A memory slipping away
How is it that the war once known as “The Great War” has become the forgotten war?
Many disparate interests have gradually gotten me to think about World War I over the past few years. For example:
- Two of my favorite authors both fought in WWI: J.R.R. Tolkien and C.S. Lewis.
- John Becker, my triple-great-uncle, would have served in the Navy during the war, if he hadn’t been murdered.
- The city of Ferguson has a monument in January-Wabash Park to honor its citizens who seved in WWI.
Everything I’ve ever read indicates just how horrible a conflict it was. Tolkien fought in the Battle of the Somme and later caught trench fever. He admitted that some scenes in the “Lord of the Rings,” like the Dead Marshes, were drawn from his experince in northern France. The imagery of these scenes is vivid and repugnant. I can’t imagine how awful the real war must have been.
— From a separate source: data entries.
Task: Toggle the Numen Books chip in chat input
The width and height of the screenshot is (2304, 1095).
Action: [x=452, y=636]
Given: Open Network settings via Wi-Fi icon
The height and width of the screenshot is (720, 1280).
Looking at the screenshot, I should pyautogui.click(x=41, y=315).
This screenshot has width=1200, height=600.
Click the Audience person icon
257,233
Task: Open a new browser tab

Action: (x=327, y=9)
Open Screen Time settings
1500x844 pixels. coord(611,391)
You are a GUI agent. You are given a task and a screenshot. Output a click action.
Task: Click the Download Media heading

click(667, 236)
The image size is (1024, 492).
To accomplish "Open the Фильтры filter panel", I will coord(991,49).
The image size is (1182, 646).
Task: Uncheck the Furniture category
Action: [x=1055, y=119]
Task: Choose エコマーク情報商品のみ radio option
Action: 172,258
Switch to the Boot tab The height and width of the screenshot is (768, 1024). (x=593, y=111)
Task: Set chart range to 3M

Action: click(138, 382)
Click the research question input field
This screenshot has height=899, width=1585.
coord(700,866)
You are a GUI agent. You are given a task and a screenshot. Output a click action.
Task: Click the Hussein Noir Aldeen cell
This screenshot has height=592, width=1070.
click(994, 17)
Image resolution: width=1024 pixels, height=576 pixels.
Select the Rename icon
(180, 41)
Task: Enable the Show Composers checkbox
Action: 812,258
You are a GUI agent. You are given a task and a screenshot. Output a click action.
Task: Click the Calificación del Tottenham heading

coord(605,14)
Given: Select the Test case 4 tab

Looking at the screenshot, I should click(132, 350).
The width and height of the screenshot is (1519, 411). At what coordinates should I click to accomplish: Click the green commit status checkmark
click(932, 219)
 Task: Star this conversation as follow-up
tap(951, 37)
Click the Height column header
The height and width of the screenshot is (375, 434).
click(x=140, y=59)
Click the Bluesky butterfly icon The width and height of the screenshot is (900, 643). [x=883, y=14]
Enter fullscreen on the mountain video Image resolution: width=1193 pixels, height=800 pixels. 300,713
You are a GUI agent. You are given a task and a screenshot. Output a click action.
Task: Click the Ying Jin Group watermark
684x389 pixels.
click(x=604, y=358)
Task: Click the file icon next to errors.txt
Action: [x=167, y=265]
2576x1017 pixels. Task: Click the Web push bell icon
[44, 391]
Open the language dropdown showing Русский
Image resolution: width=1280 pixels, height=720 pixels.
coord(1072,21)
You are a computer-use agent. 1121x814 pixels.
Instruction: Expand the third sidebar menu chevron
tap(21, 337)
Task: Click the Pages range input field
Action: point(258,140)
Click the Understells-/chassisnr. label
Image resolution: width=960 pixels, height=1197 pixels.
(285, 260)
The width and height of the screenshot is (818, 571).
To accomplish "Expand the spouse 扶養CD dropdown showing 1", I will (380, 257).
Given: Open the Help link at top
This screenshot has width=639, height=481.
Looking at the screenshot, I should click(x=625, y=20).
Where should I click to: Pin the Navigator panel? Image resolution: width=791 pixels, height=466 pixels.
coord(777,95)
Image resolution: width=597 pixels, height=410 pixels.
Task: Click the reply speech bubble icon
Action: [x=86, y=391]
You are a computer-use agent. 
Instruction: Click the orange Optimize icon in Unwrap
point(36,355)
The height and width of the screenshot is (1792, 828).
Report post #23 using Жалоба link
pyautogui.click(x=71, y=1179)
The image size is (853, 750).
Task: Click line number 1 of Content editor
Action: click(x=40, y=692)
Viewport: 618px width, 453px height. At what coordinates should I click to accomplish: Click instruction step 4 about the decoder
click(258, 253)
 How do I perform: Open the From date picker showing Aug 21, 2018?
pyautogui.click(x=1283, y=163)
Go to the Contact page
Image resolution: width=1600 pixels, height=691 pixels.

There is just one living American WWI verteran left: 107-year-old Frank Buckles. I learned this from a recent article in Newsweek, The War We Forgot.
When Buckles dies, another pivotal moment in American history will slip into the ether. Most folks probably wouldn’t realize it. We have no national monument to the veterans of WWI.
I don’t know what, if anything, can be done about it. But it’s something that weighs on my mind.